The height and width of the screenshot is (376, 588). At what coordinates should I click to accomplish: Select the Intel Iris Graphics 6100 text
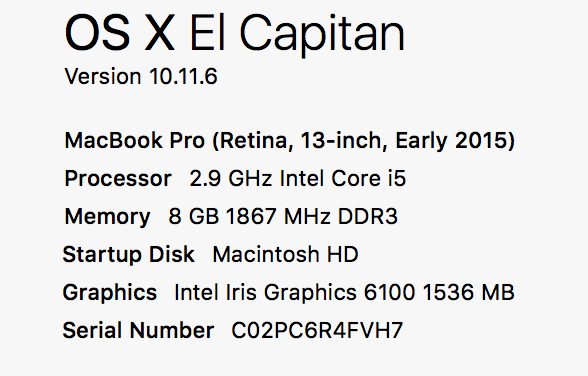295,293
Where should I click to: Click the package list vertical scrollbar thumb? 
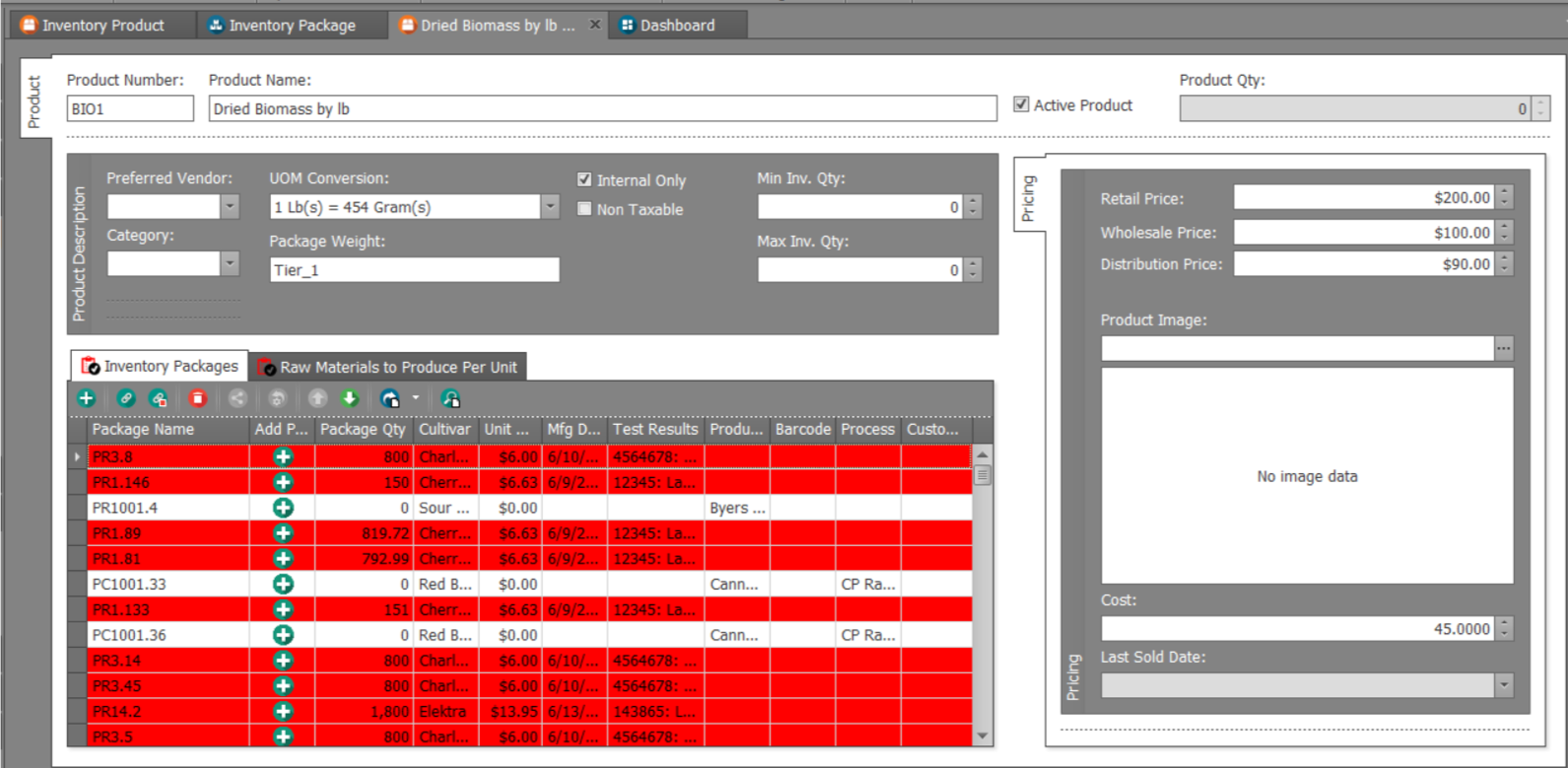point(982,475)
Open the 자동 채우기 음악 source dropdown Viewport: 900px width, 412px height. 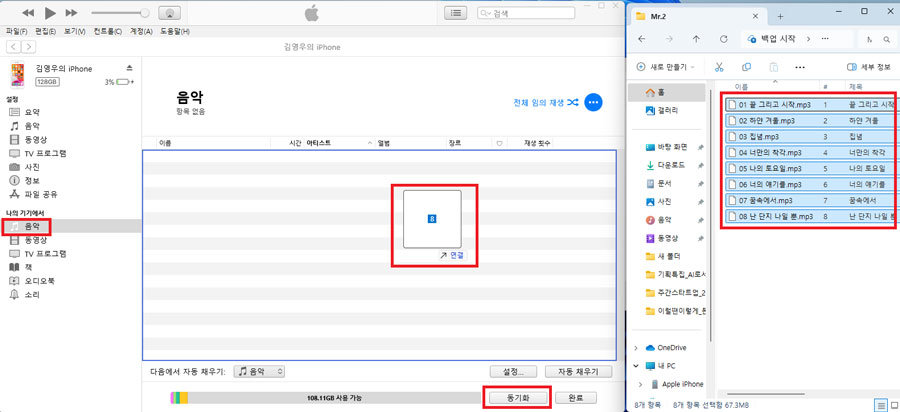click(x=260, y=371)
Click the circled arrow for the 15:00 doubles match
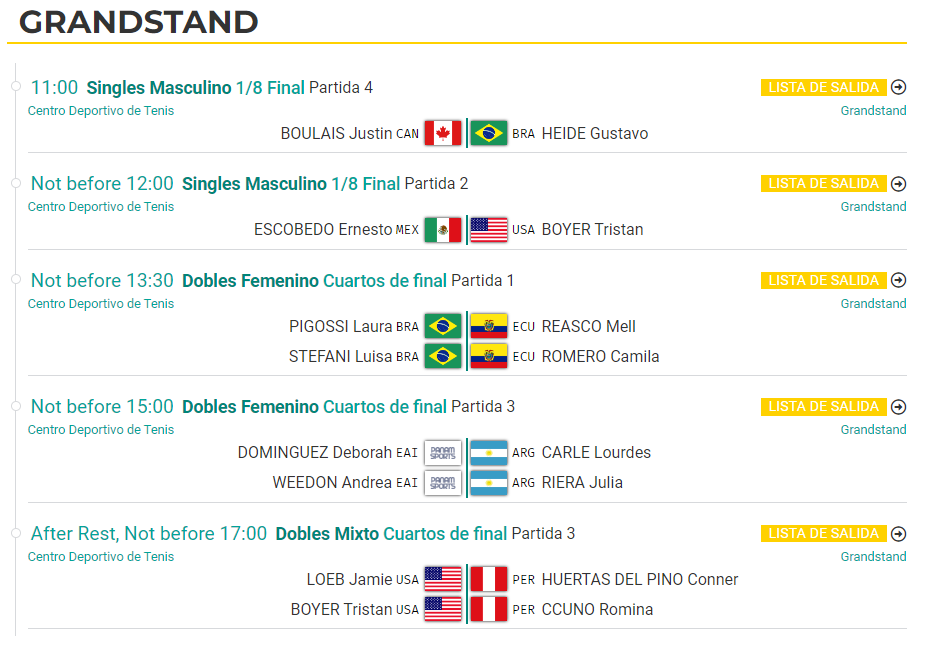This screenshot has height=646, width=930. click(899, 407)
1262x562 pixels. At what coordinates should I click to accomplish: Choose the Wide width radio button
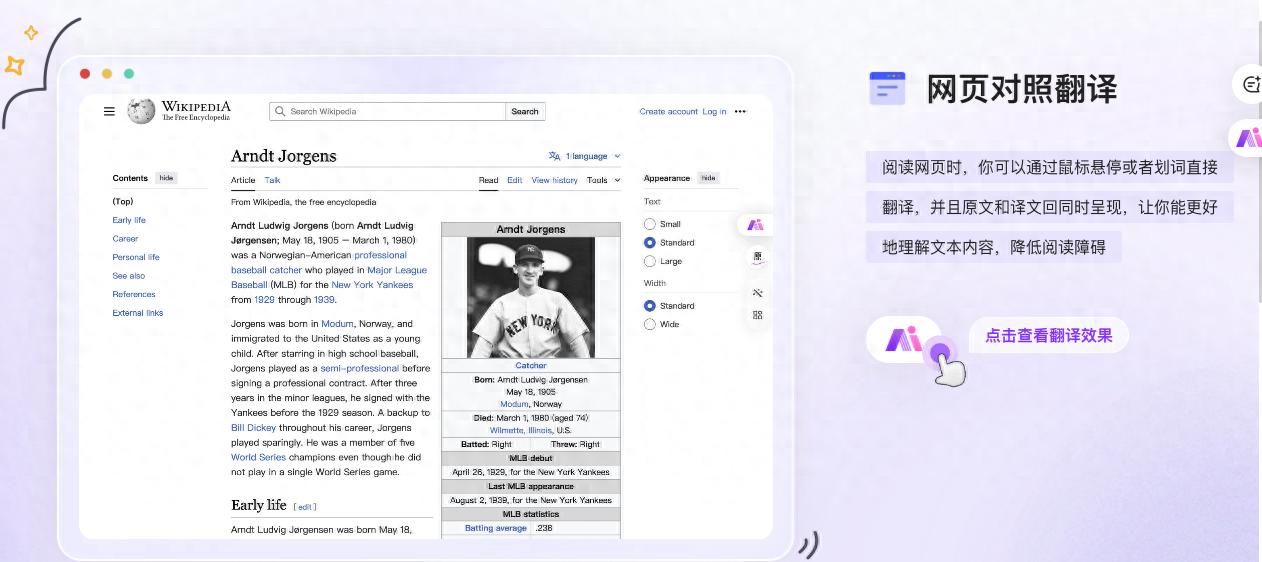coord(650,324)
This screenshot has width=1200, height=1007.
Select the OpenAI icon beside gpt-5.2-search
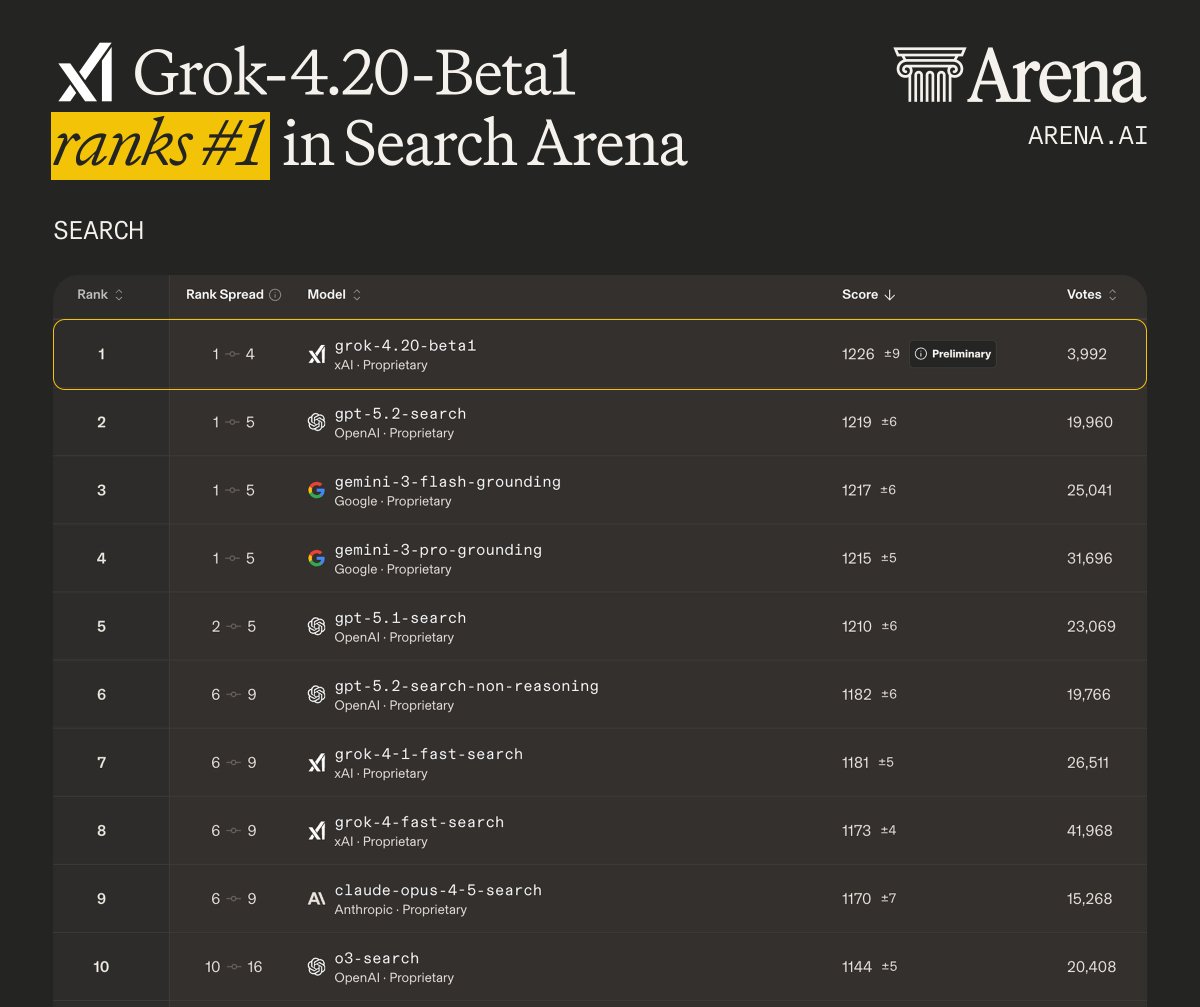(x=317, y=422)
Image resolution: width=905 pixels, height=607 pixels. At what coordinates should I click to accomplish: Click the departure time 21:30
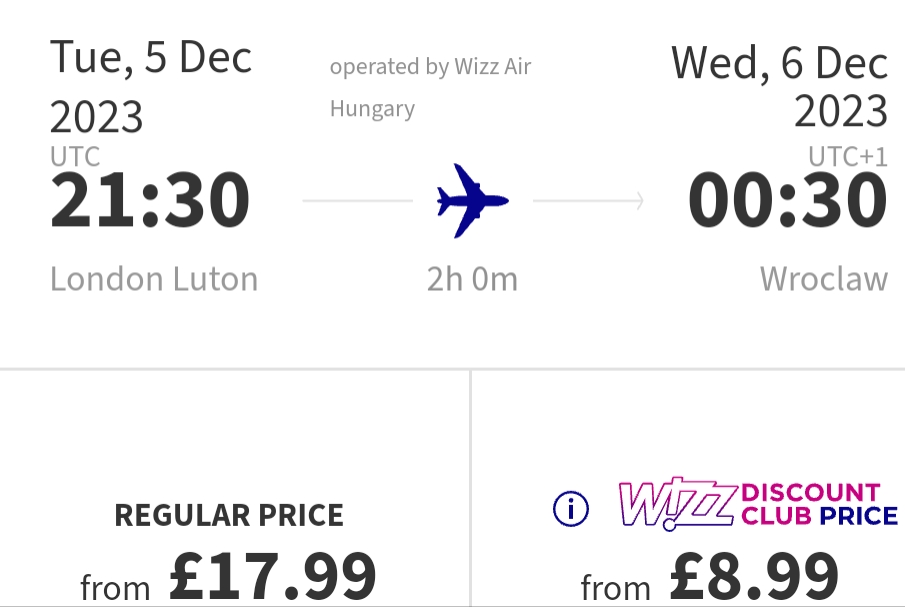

REQUIRED WORK:
Extract only the lines from the line containing "This screenshot has width=1200, height=1007." through the final line of the listing above, unchanged; pictures stay out of the copy.

RESPONSE:
This screenshot has width=1200, height=1007.
Select the OpenAI icon beside gpt-5.2-search
(x=317, y=422)
Image resolution: width=905 pixels, height=607 pixels. At what coordinates should I click to accomplish: Click the departure time 21:30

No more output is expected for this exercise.